An appealing solution to this problem is to develop a model combining atomistic descriptions of proteins with CG environments. The model would permit the modeling of protein conformational dynamics with adequate detail but in a highly efficient manner. Our group have conceived and developed one such model, namely PACE (Protein with Atomic detail in Coarse-grained Environment), that enhances simulations significantly as compared to all-atom models.

The PACE model combines a united-atom (UA) force field, developed in our group, with the MARTINI CG model. Unlike most all-atom models, PACE is designed to be fully compatible with the MARTINI CG water and lipid models, enabling accurate predictions of solvation free energies for small solutes and their transfer free energies from water to membranes.
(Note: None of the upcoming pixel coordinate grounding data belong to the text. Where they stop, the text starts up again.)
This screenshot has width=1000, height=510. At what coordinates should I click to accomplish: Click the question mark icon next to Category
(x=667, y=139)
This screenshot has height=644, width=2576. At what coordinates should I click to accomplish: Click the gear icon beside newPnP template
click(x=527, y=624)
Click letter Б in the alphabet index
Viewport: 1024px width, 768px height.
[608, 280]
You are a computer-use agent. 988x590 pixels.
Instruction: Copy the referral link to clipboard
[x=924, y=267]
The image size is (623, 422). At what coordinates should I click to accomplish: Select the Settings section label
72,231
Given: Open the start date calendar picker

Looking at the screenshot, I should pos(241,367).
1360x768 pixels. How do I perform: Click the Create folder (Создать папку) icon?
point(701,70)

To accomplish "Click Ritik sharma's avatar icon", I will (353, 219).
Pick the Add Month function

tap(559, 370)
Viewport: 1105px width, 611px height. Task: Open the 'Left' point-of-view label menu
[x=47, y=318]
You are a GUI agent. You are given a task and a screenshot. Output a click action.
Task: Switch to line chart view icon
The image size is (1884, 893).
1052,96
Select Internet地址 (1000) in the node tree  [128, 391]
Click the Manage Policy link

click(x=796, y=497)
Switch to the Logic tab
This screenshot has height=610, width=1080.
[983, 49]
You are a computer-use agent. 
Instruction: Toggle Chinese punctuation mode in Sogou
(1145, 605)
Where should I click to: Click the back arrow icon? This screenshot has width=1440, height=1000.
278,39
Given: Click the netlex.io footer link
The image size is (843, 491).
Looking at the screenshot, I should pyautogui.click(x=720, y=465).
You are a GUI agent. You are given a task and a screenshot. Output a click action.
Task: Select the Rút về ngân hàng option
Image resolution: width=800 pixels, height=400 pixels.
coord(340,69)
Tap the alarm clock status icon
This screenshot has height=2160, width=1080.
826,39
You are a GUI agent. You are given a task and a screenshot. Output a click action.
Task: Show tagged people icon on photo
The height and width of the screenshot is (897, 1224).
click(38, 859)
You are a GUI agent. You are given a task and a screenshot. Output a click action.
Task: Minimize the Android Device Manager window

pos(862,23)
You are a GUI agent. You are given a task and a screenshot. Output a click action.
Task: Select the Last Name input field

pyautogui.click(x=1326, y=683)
Additionally, the UA protein components of PACE retain critical interaction features, such as hydrogen bonding (HB) and π–π stacking, and are calibrated to reproduce the statistical distribution of peptide conformers.

As a result, PACE has demonstrated the ability to preserve the native structures of several model proteins during simulations. Notably, it also facilitates ab initio folding of multiple small proteins. Furthermore, the robustness of the PACE model has been rigorously tested and validated through simulations of peptide self-assembly systems with a wide variety of structures, extensively characterized by experimental data. Finally, the PACE model has been successfully applied to studies of membrane protein functional mechanisms, showcasing its versatility and potential for advancing our understanding of complex biological systems.